AI-assisted lesson planning system for government school teachers at Karnataka government schools

Teacher lesson-plan customization workflow where AI and curators co-create English/Kannada lesson plans that teachers adapt for local classroom needs.

The problem

What was broken before AI

Teachers in low-resource government schools had to prepare lesson plans that satisfied curriculum and administrative requirements while also creating engaging classroom activities with limited time, materials, and digital infrastructure. Planning often meant searching across textbooks, internet resources, and peer networks, then translating or adapting ideas for English- and Kannada-medium classrooms. The friction was highest when teachers needed plans that were curriculum-aligned, activity-based, locally usable, and ready for documentation.

What changed

What the use case made possible

Shiksha Copilot turned lesson planning into a staged production system: curriculum content was ingested into a retrieval system, AI generated learning objectives and lesson plan blocks, curators reviewed and corrected them, Kannada translations were checked by Kannada-medium educators, and teachers received editable plans they could adapt for their classrooms. AI handled draft generation and reuse; humans handled pedagogical judgment, language quality, classroom fit, and final adaptation.

Why this matters

Why this use case is worth studying

The case shows why education AI needs workflow design as much as model quality. Shiksha Copilot did not assume teachers would accept raw AI output. It gave different people different responsibilities: curators improved base materials, mentors supported adoption, and classroom teachers decided what would actually work with their students. That division of labor is the lesson for builders: in sensitive domains, the product is often the review loop around the model.

Use this when

When this pattern applies

Use this case when you are designing AI workflows for education, public-sector services, multilingual content, or any setting where frontline workers need editable, reviewed materials instead of raw AI output.
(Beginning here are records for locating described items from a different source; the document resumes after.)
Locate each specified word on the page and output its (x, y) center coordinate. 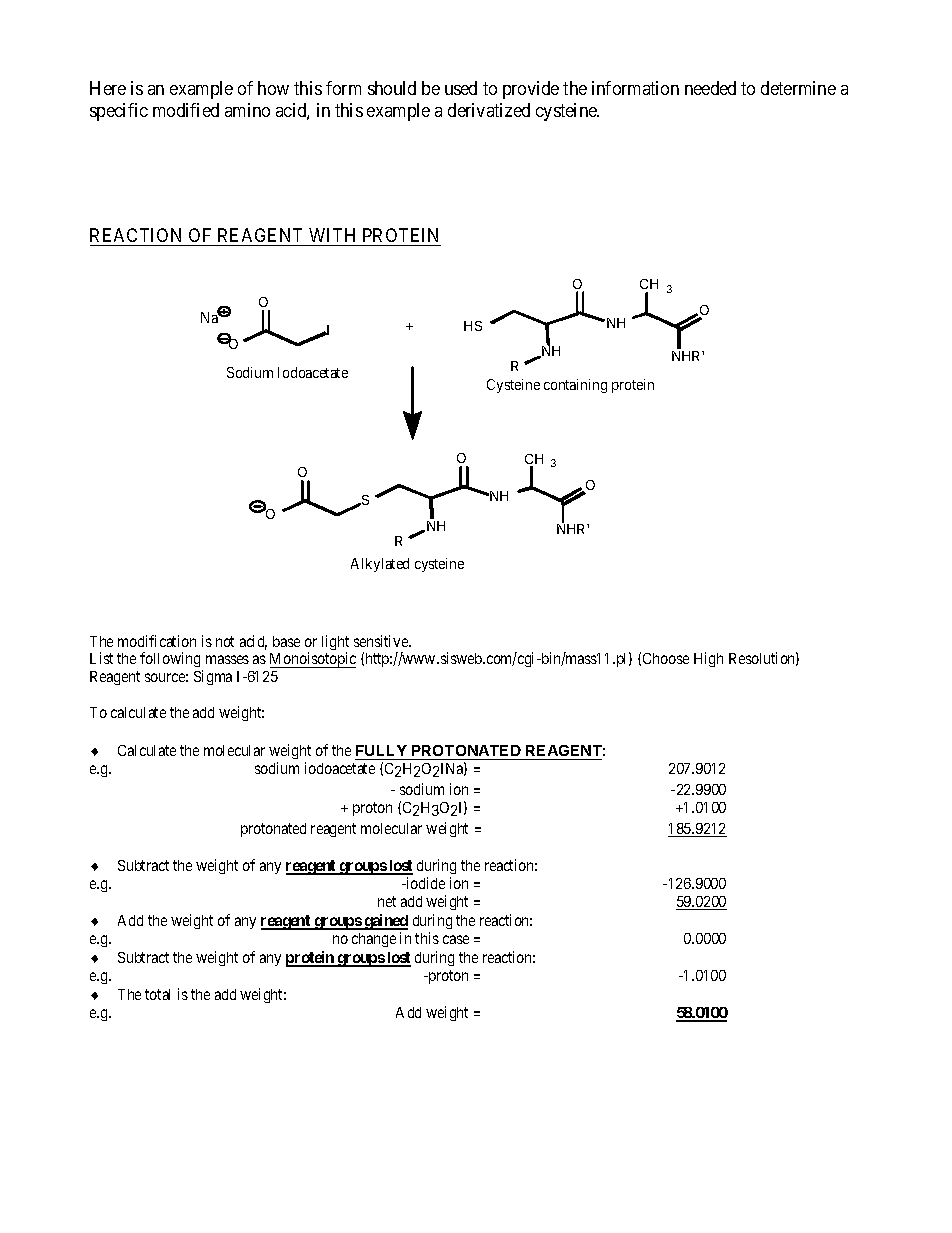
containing (575, 386)
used (461, 88)
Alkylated (380, 565)
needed (710, 88)
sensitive (382, 641)
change (374, 940)
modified (186, 110)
Exponential Builder analysis

01

Design the human roles before the AI features

Shiksha Copilot worked as a chain of responsibilities: AI drafted, curators improved, mentors supported, and teachers adapted. That role design is what made the model usable in a real school system.

02

Grounding reduces review load, but does not eliminate review

Retrieval from curriculum materials made the outputs more relevant, yet curators still had to check accuracy, pedagogy, and language. In high-context domains, grounding is the start of QA rather than the full QA system.

03

Adoption follows existing work, not ideal work

Teachers used the plans for both instruction and required documentation. Builders should respect the administrative jobs users already have, because those jobs often determine whether the AI tool becomes part of daily practice.

Who this is for

Best fit

EdTech founders building teacher-facing AI tools

School systems exploring AI-assisted planning or assessment support

Curriculum teams creating localized teaching materials

Product managers designing human-in-the-loop AI workflows

AI builders working in multilingual or low-resource environments

Operators who need quality control before distributing generated content

What to avoid

Mistakes and warnings

Where this pattern can go wrong if you copy it too literally.

Do not ship raw AI-generated lesson plans directly into classrooms without educator review.

Watch for translation quality. The source paper specifically notes that Kannada translations required extensive linguistic edits.

Avoid assuming curriculum alignment because the model sounds confident; retrieval and review both matter.

Low-resource classrooms need activities that work without projectors, internet, lab equipment, or printed materials.

Lesson plans can reduce preparation burden, but they do not remove unrelated administrative work.

Do not claim student learning gains unless you measure them; the paper says student learning outcomes were outside the study scope.

Human curation can vary by reviewer, so use rubrics, examples, and possibly multiple reviews for high-stakes content.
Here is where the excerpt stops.